RAL Tier1 weekly operations castor 03/10/2011
From GridPP Wiki
Revision as of 14:47, 3 October 2011 by Matt viljoen (Talk | contribs)
Contents
Operations News
- 5TB T10KC drives moved into production (and repack) for ATLAS on Wednesday
- The Facilities database moved to new hardware running 10g on Wednesday
Operations Problems
- Another spate of inconsistencies in the database brought down ATLAS for 11 hours on Tuesday. Similar to an incident in July when 1 subrequest without an entry in id2type brought the instance down - this time there were many orphaned subrequests. All subrequests had to be invalidated.

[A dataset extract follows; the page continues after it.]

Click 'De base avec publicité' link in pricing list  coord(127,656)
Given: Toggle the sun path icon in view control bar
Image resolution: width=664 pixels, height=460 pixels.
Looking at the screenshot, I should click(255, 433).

This incident will be reviewed on Wednesday.
Blocking Issues
- We need to understand the cause of the new database disk array hardware problem before we can migrate production databases over to it.
Planned, Scheduled and Cancelled Interventions
Entries in/planned to go to GOCDB none
Advanced Planning
- Move Tier1 instances to new Database infrastructure which with a Dataguard backup instance in R26
- Upgrade SRMs to 2.11 which incorporates VOMS support
- Certify 2.1.11 and evaluate the new LSF replacement
- Quattorization of remaining SRM servers
- Hardware upgrade, Quattorization and Upgrade to SL5 of Tier1 CASTOR headnodes
Staffing
- Castor on Call person: Shaun
- Staff absence/out of the office:
- none